Research in the area of abuse involves two components that are unique. First, it includes a possibility that some revelations are occurring for the first time and hence are likely to be emotionally charged. Second, research of this nature, by its very act of disclosure, may involve risk to the respondent. Therefore, the method of inquiry employed in research of this nature ought to be sensitive (16).
Studies on DV both in the West and in India have used household surveys, structured interviews and self report measures. Since psychological distress may be present prior to, during or following the research, several issues in methodology are also important in mitigating the level of distress. The methodological and ethical issues addressed below are interrelated and therefore there may be some overlap. This is primarily because in studying sensitive issues, ethical concerns very often inform or influence the choice of the method. Instances of ethically informed methodology include the following.
The Council for International Organization of Medical Sciences (CIOMS, 1991) outlined basic ethical principles for human participants enrolled in epidemiological research. These are: respect for individuals, non-malfeasance (minimizing harm), beneficence (maximizing benefits) and justice (20).
WHO (21) subsequently published specific ethical guidelines for DV research based on the experiences of the International Research Network on Violence Against Women (IRNVAW). These are:
Obtaining informed consent in violence research should be a process rather than a one-time formality. This is because the respondent is often unclear about the questions till they are actually asked. One of the recommendations is to take informed consent at every level of sensitive information gathering, that is, while moving from questions related to emotional abuse to the section on physical abuse and so on.
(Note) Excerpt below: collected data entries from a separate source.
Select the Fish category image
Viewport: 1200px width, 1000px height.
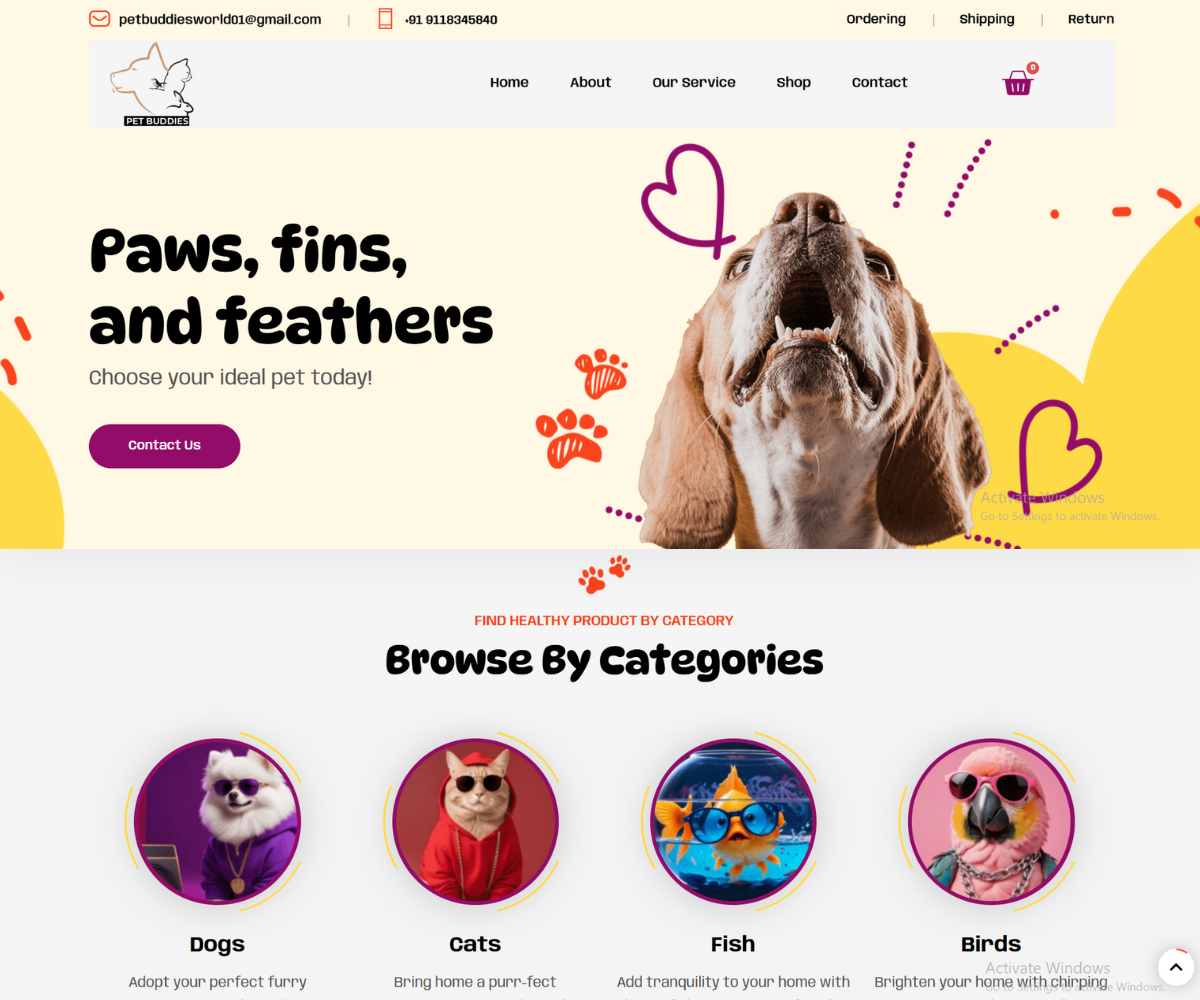[733, 822]
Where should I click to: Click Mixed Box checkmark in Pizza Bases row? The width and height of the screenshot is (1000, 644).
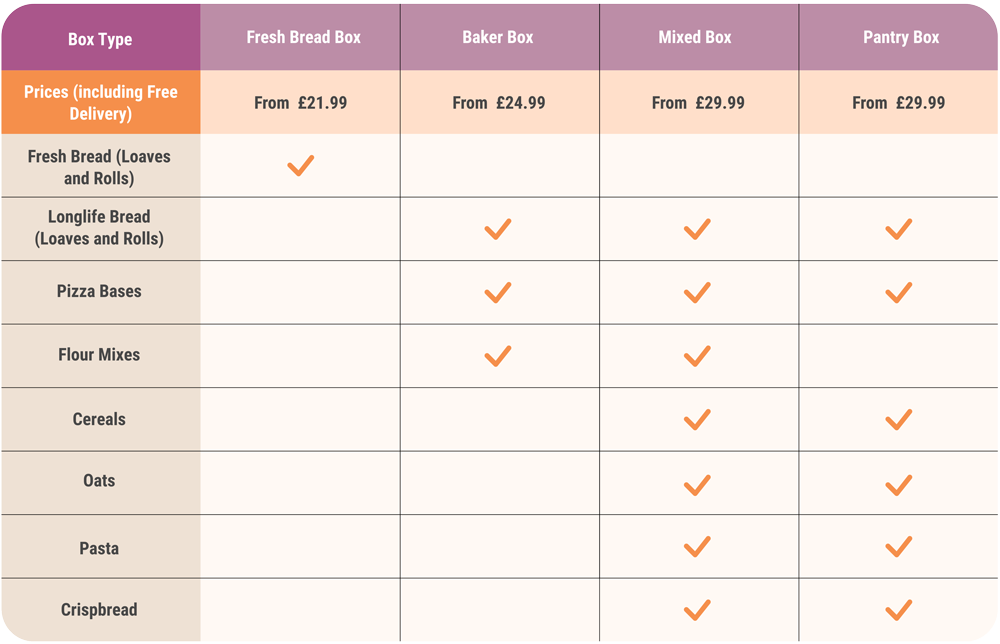coord(697,292)
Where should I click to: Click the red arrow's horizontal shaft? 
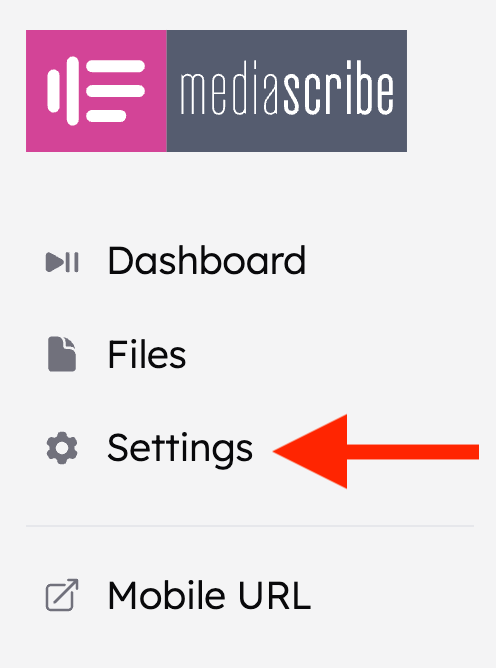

The informed consent form should clearly state the risks and benefits involved in volunteering for a study of this nature. Refusal rates also need to be documented, not just for methodological reasons and interpretation, but also to indicate reticence on the part of the respondent or guardian to participate in such research (16).
The physical safety of respondents and interviewer from potential retaliatory violence by the abuser is of prime importance. At the same time women who are both the subject and beneficiary of research need to give full informed consent and ensure that the interview process is affirming and does not cause distress (22). The Helsinki Declaration of the Association of World Physicians says, “Health and well-being of patients must have priority over any scientific result or benefit”, thus clearly emphasizing ethical responsibilities of researchers towards the participants of their study.
Domestic violence affects different domains of a woman’s life, and its impact on mental health is the most significant. Therefore, from an ethical standpoint, mental health assessments ought to be integral to research of this nature.